Work instructions =>
No pictures go into the copy. Write out exactly the lines below from the one containing "Screen dimensions: 588x426" through the one containing "The height and width of the screenshot is (516, 688).".

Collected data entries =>
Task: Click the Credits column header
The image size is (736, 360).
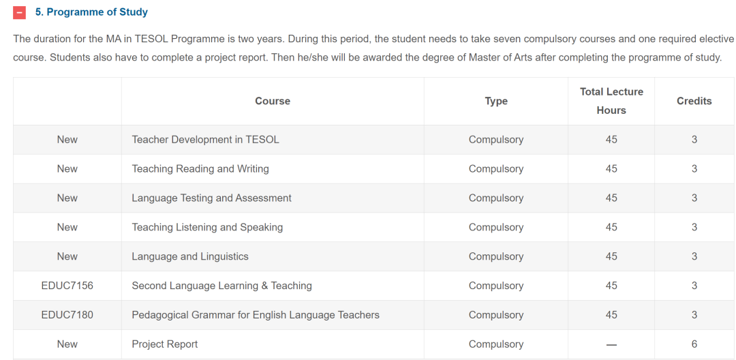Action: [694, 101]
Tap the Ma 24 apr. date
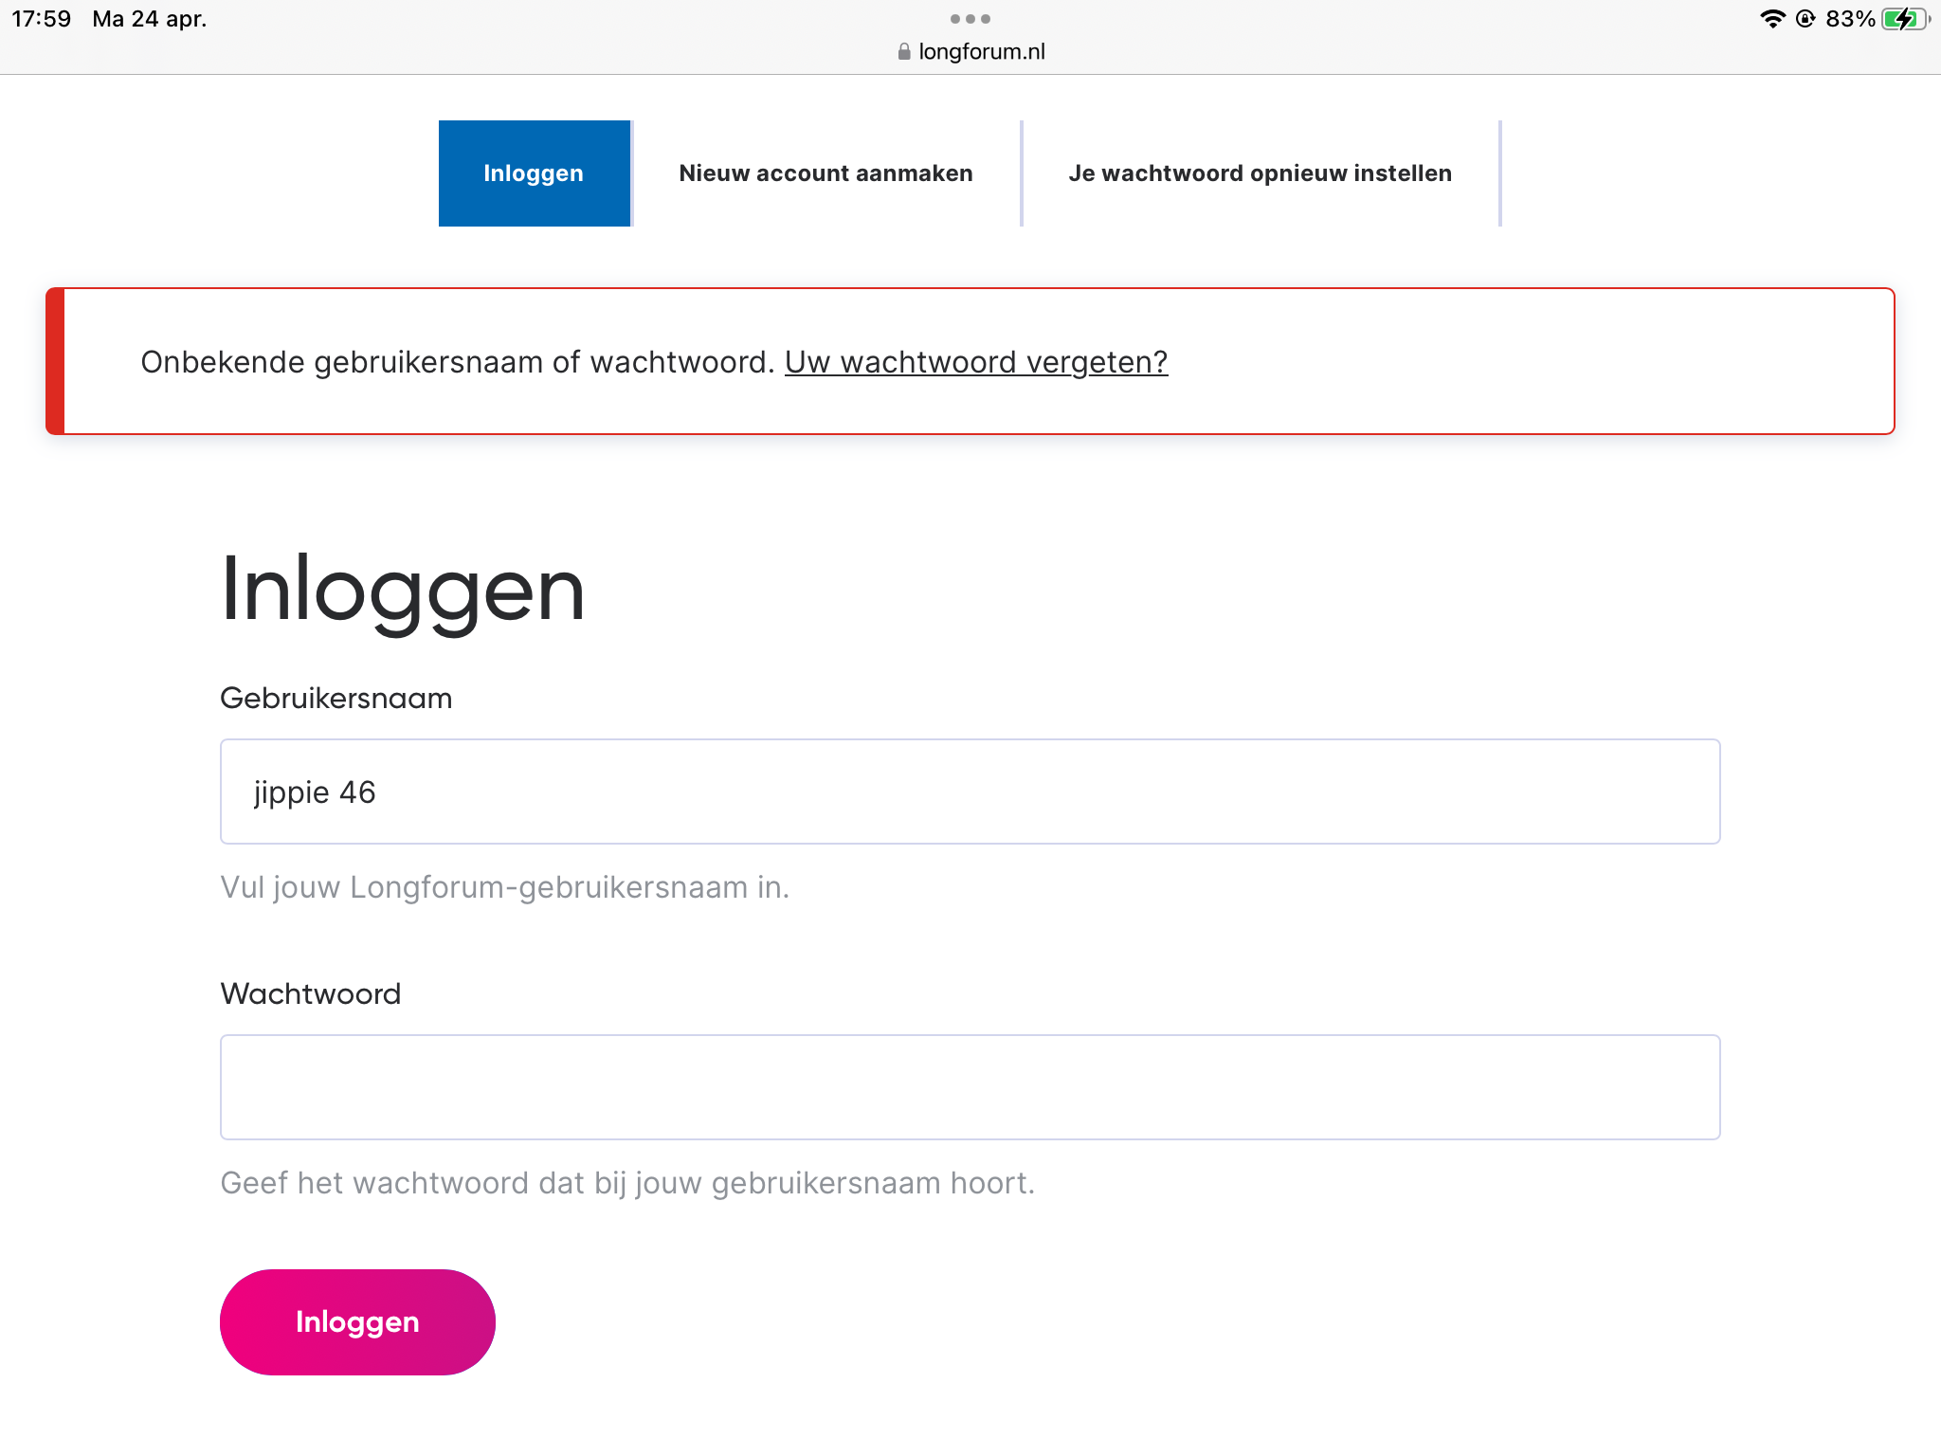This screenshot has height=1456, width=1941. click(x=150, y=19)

==

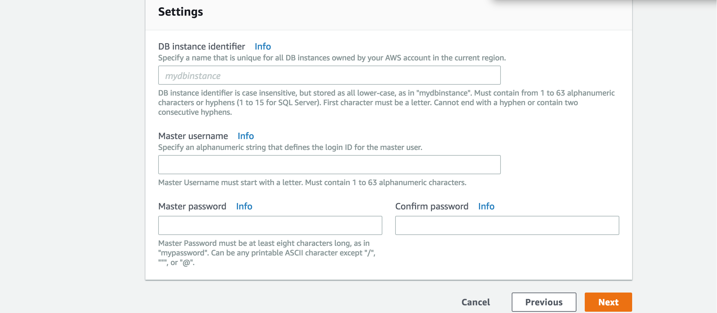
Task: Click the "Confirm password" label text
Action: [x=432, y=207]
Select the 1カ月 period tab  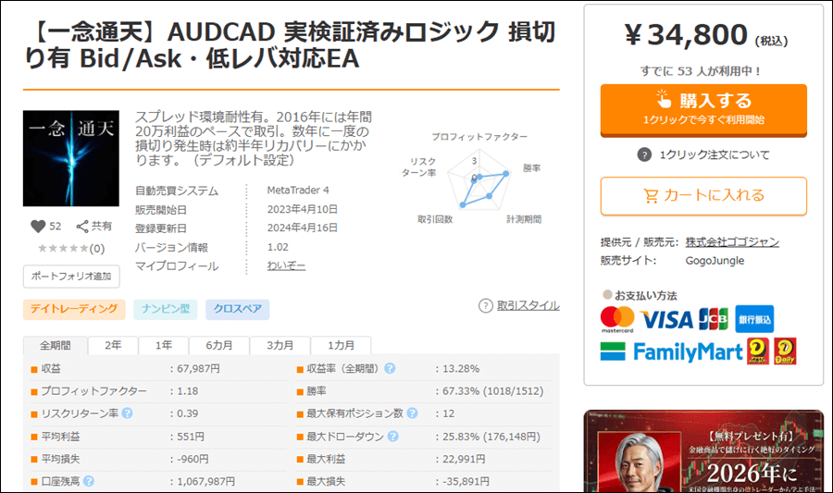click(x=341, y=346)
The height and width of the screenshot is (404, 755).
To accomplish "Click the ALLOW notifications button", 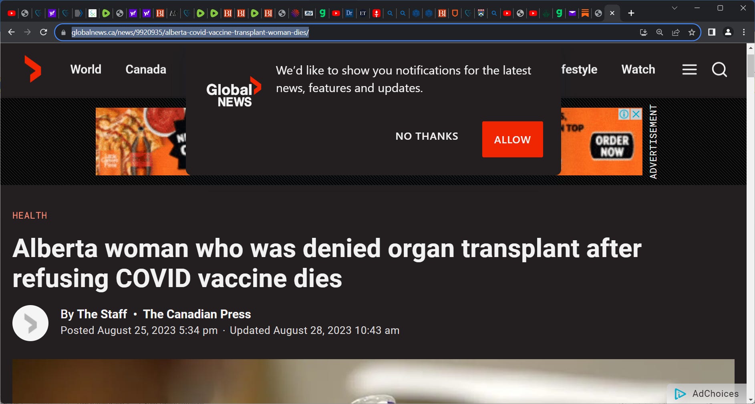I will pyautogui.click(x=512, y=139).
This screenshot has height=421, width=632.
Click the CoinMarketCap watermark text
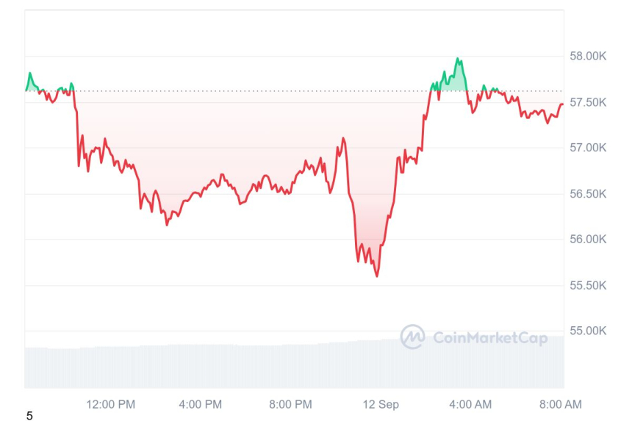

--

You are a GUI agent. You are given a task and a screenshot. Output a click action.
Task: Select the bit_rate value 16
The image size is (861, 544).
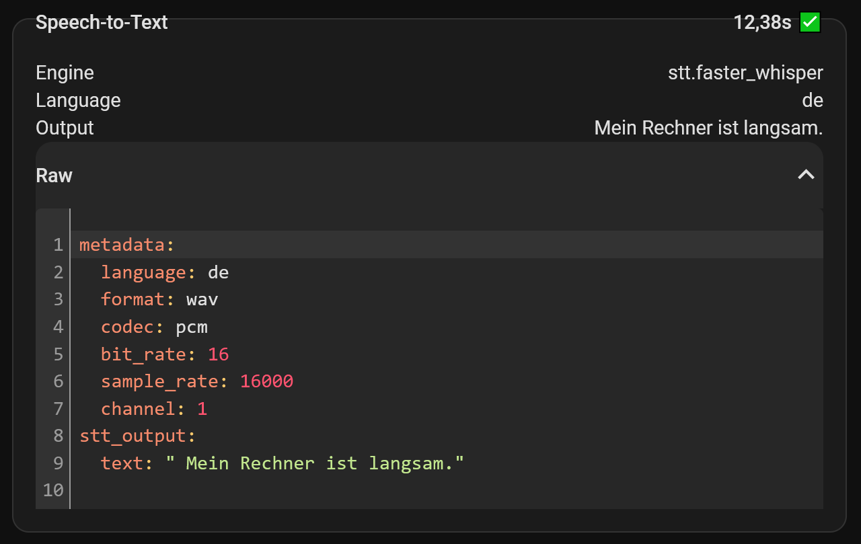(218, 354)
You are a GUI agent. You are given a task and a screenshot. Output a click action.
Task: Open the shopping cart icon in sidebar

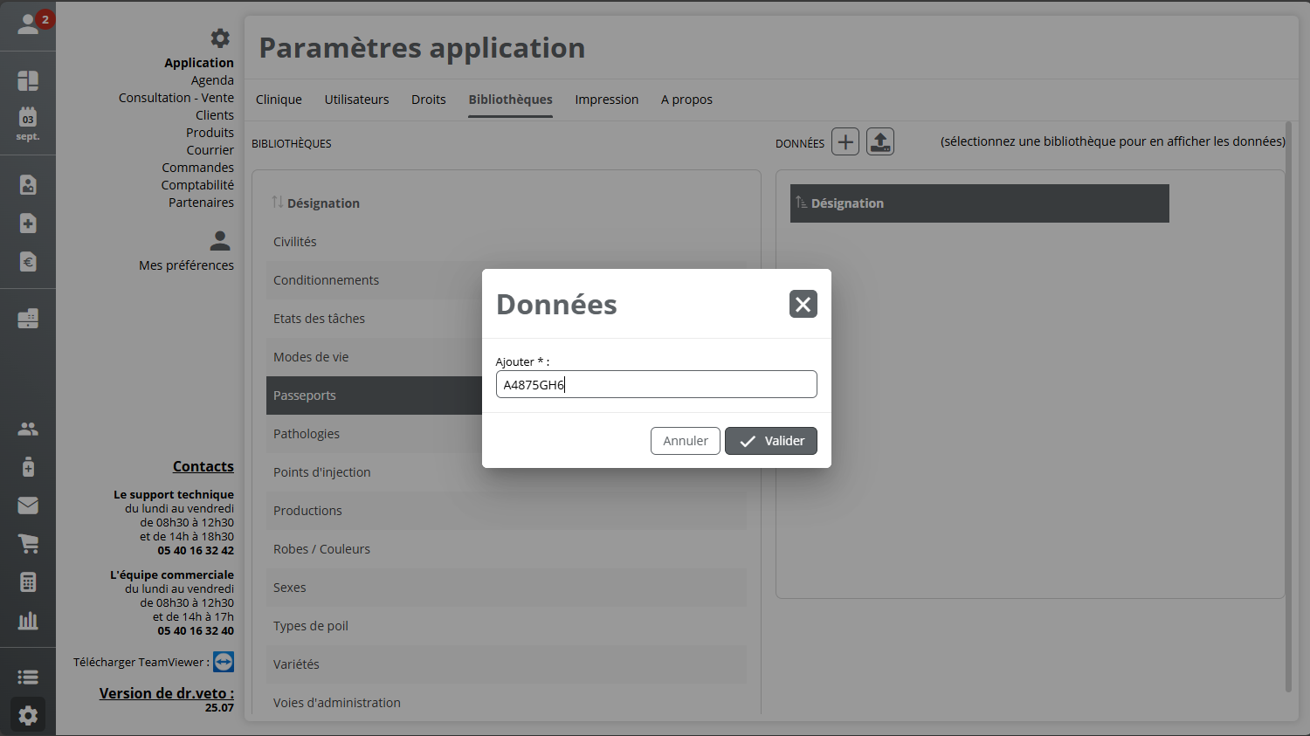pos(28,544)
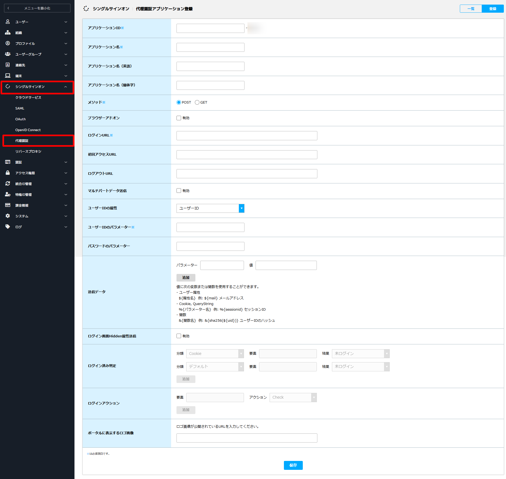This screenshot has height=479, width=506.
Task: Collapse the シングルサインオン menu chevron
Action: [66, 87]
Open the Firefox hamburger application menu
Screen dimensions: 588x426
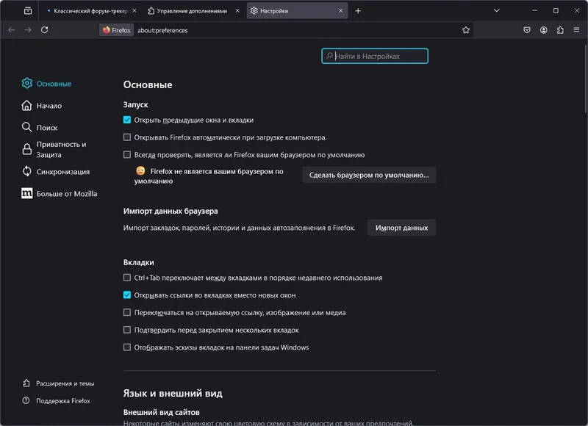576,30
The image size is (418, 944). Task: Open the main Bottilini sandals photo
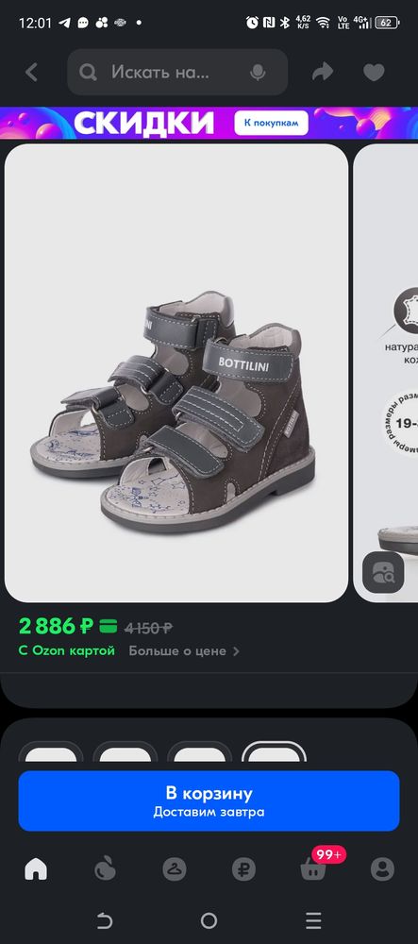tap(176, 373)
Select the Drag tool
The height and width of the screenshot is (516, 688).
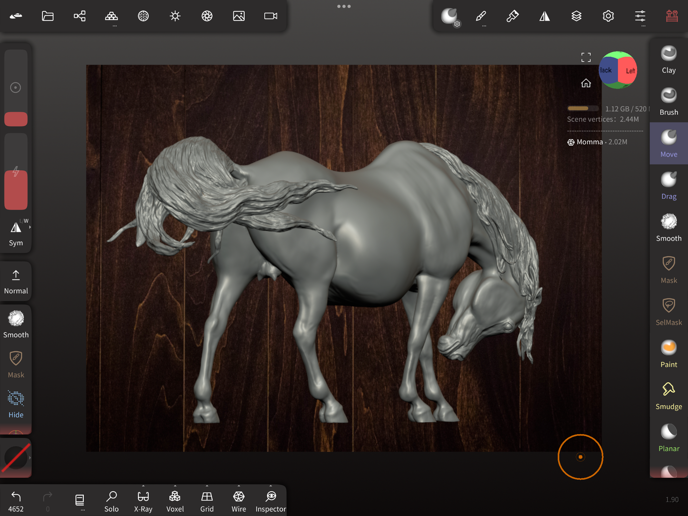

Solution =>
Screen dimensions: 588x426
576,30
The image size is (418, 944). Task: Open the main Bottilini sandals photo
tap(176, 373)
Select the Drag tool
The height and width of the screenshot is (516, 688).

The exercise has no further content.